L’Italia del tennis maschile conquista un altro storico traguardo: la terza finale consecutiva in Coppa Davis, nonostante l’assenza di Jannik Sinner, attuale numero 2 al mondo. A garantire la qualificazione è stato il successo contro il Belgio nella semifinale giocata a Bologna, grazie alle vittorie nei singolari di Matteo Berrettini e Flavio Cobolli.
Berrettini e Cobolli protagonisti della semifinale
Nel format attuale della Coppa Davis, ogni sfida si disputa al meglio di tre incontri: due singolari e un eventuale doppio di spareggio. Il primo punto per l’Italia è arrivato da Matteo Berrettini, che ha superato Raphael Collignon in due set (6-3, 6-4), mostrando solidità e concentrazione.
Il match decisivo è stato quello di Flavio Cobolli, che ha battuto Zizou Bergs dopo un’autentica battaglia: 6-3, 6-7, 7-6 lo score finale, con un tie-break epico terminato 17 a 15. Per il 23enne romano, alla prima esperienza nelle fasi finali della Davis, si tratta di un’importante conferma dopo una stagione in forte crescita, culminata con i quarti di finale raggiunti a Wimbledon.
Un traguardo raggiunto senza Sinner e Musetti
A rendere ancora più significativa questa finale è la mancanza dei due top player italiani: Jannik Sinner e Lorenzo Musetti. Il primo, nonostante la posizione di rilievo nel ranking ATP, ha scelto di non partecipare alla competizione, ricevendo critiche da parte di pubblico e media; il secondo si è defilato con meno clamore.
Il capitano Filippo Volandri ha saputo però motivare il gruppo, puntando su risorse affidabili e in forma. Accanto a Berrettini e Cobolli, il team azzurro può contare su Simone Bolelli e Andrea Vavassori, esperti nel doppio, oltre a Lorenzo Sonego, sempre prezioso in contesti a squadre.
Domenica la finale a Bologna: attesa per l’avversaria
La finale si giocherà domenica a Bologna, in diretta su Rai 1 e SuperTennis, il canale ufficiale della Federazione Italiana Tennis e Padel (FITP). L’Italia affronterà la vincente della sfida tra Spagna e Germania, con quest’ultima indicata dagli addetti ai lavori come la squadra favorita, grazie a nomi di rilievo come Alexander Zverev (numero 3 ATP) e la solida coppia di doppisti Kevin Krawietz e Tim Puetz.

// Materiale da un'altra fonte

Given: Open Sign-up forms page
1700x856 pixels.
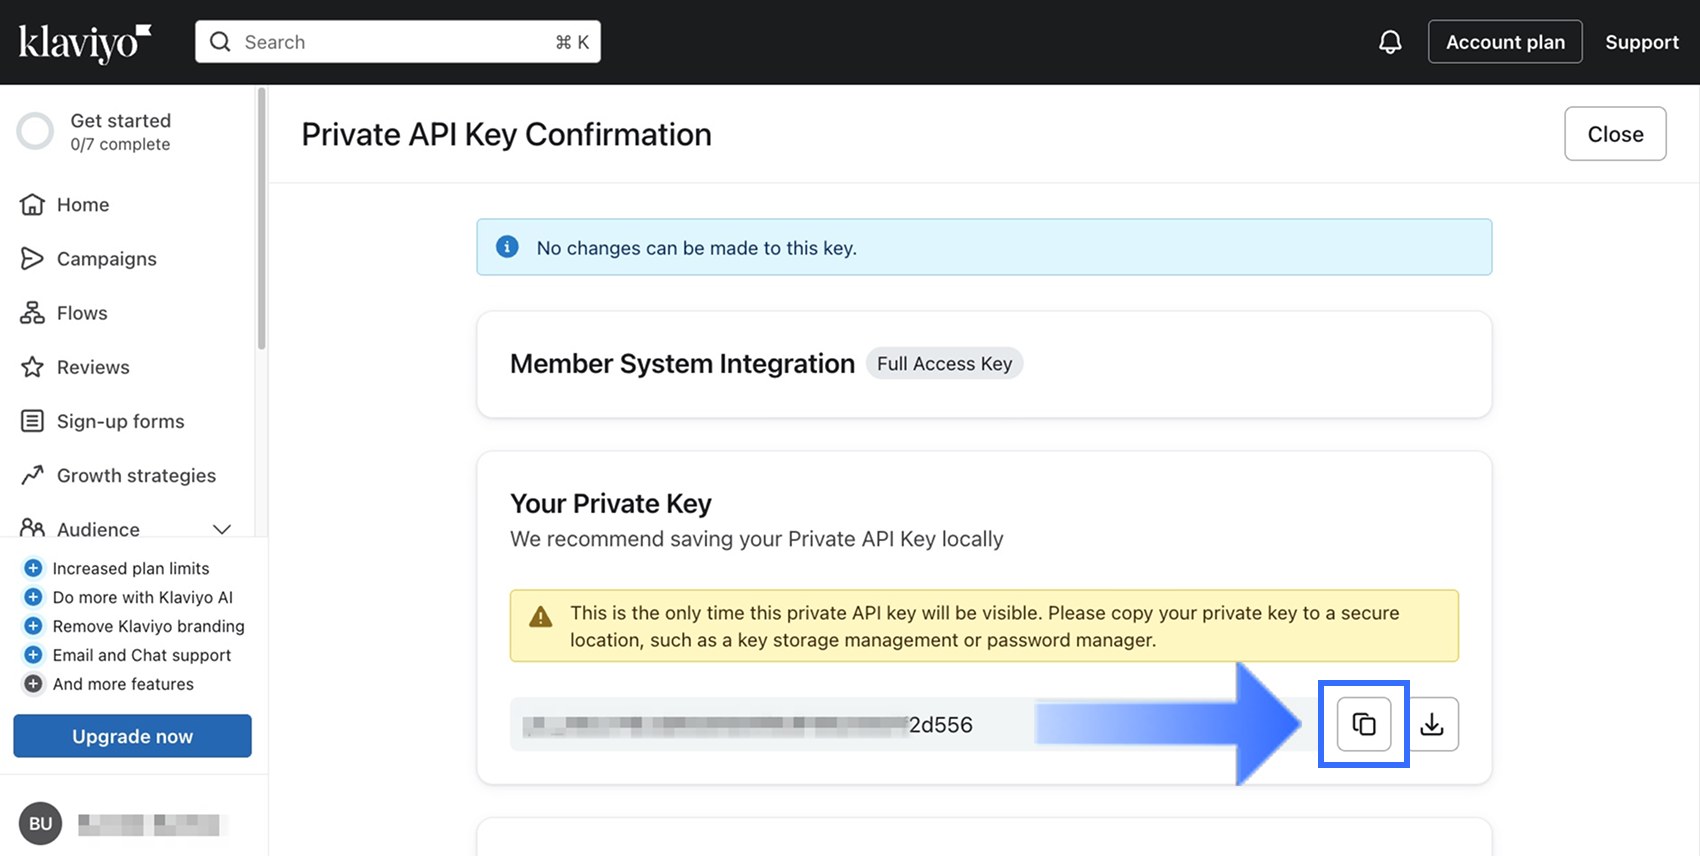Looking at the screenshot, I should [x=120, y=421].

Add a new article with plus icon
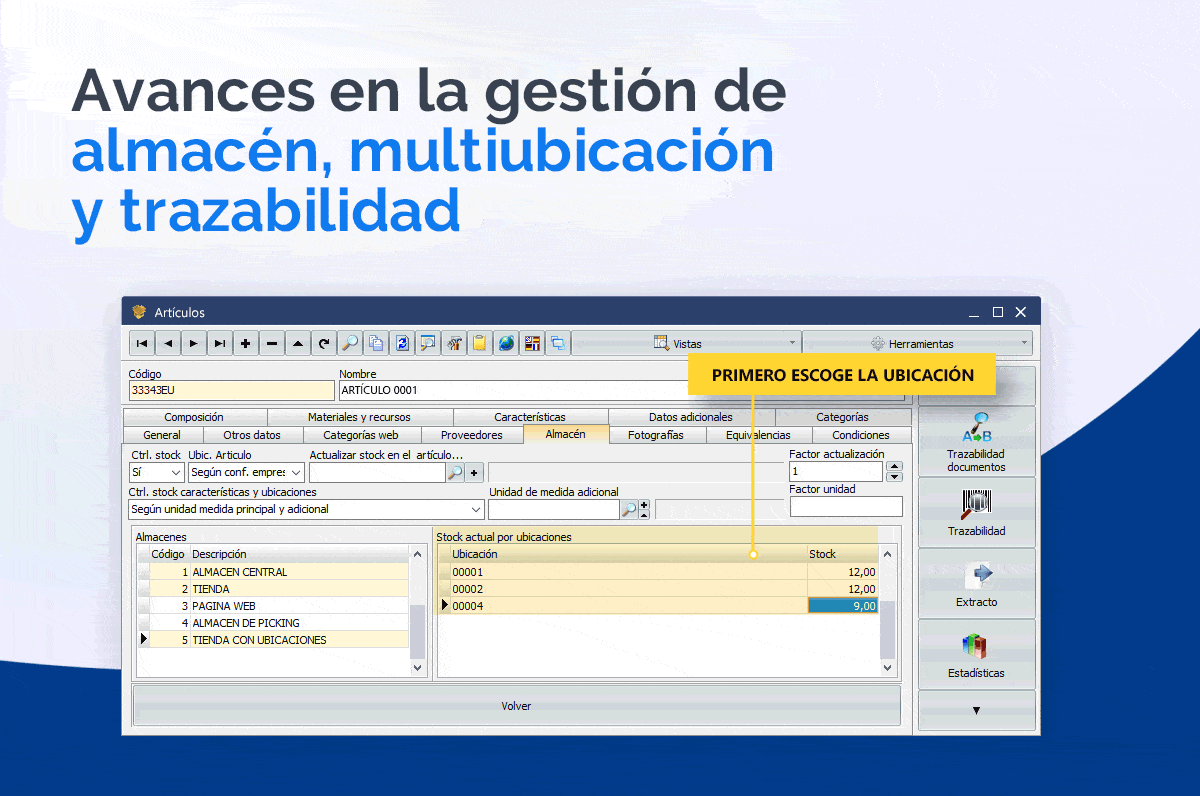pos(246,344)
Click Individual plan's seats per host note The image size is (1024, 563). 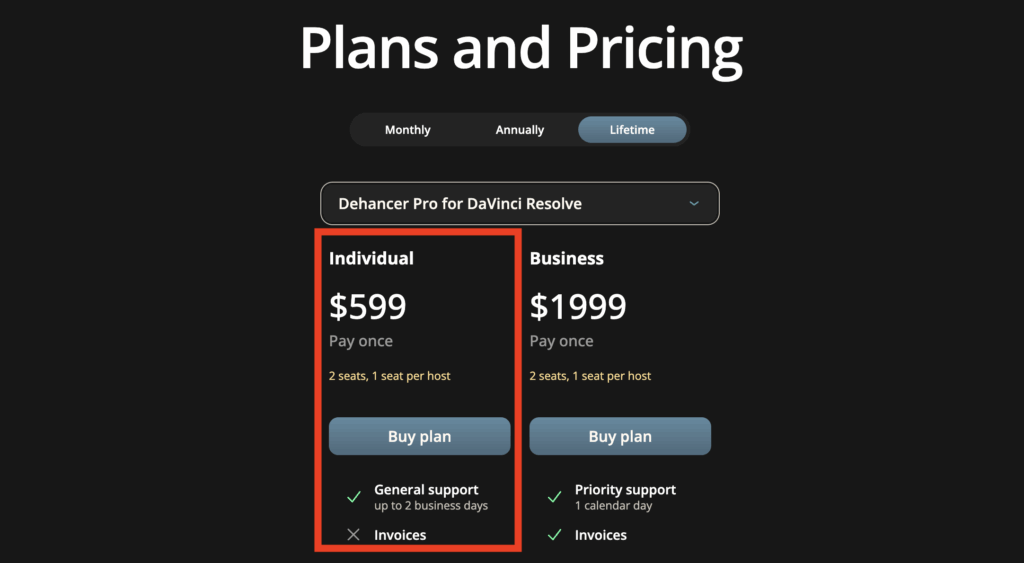(389, 376)
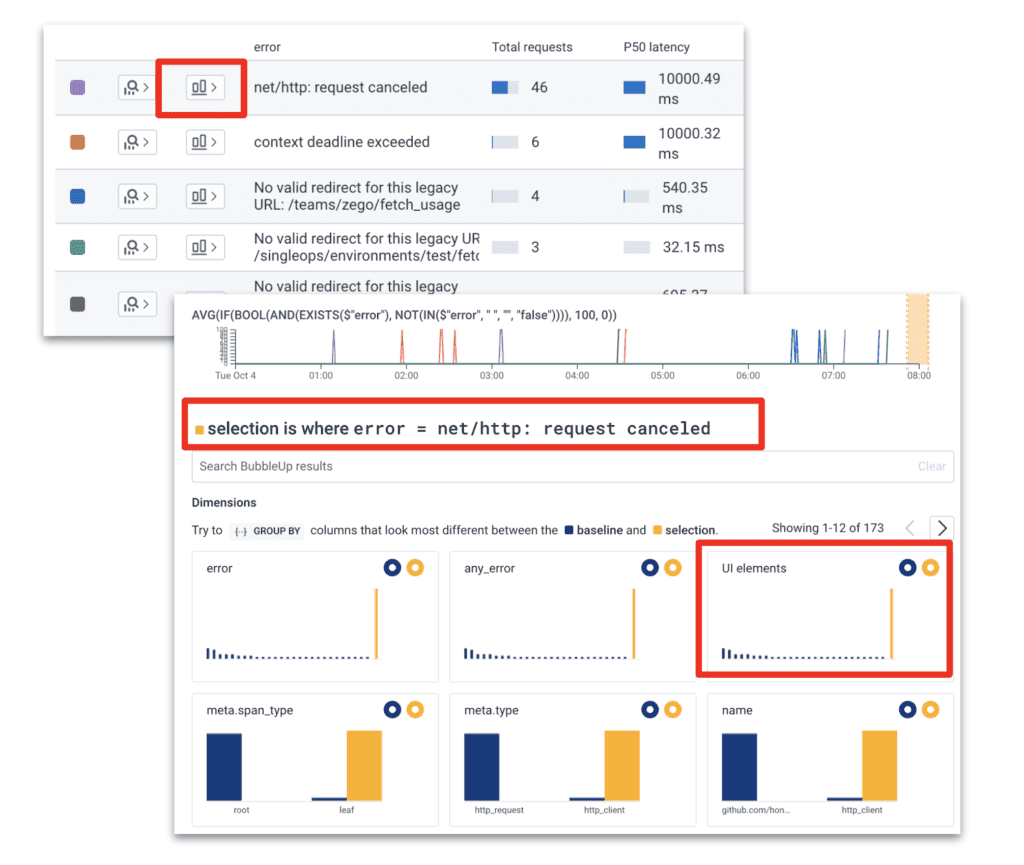1024x865 pixels.
Task: Go to the previous page of dimensions
Action: [910, 528]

Un’occasione per fare la storia
Con due trofei conquistati negli ultimi due anni, l’Italia ha l’opportunità di centrare un clamoroso tris nella manifestazione a squadre più importante del tennis mondiale. Anche senza il suo campione più atteso, la Nazionale azzurra dimostra compattezza, talento e determinazione, ingredienti fondamentali per scrivere un’altra pagina memorabile della sua storia sportiva.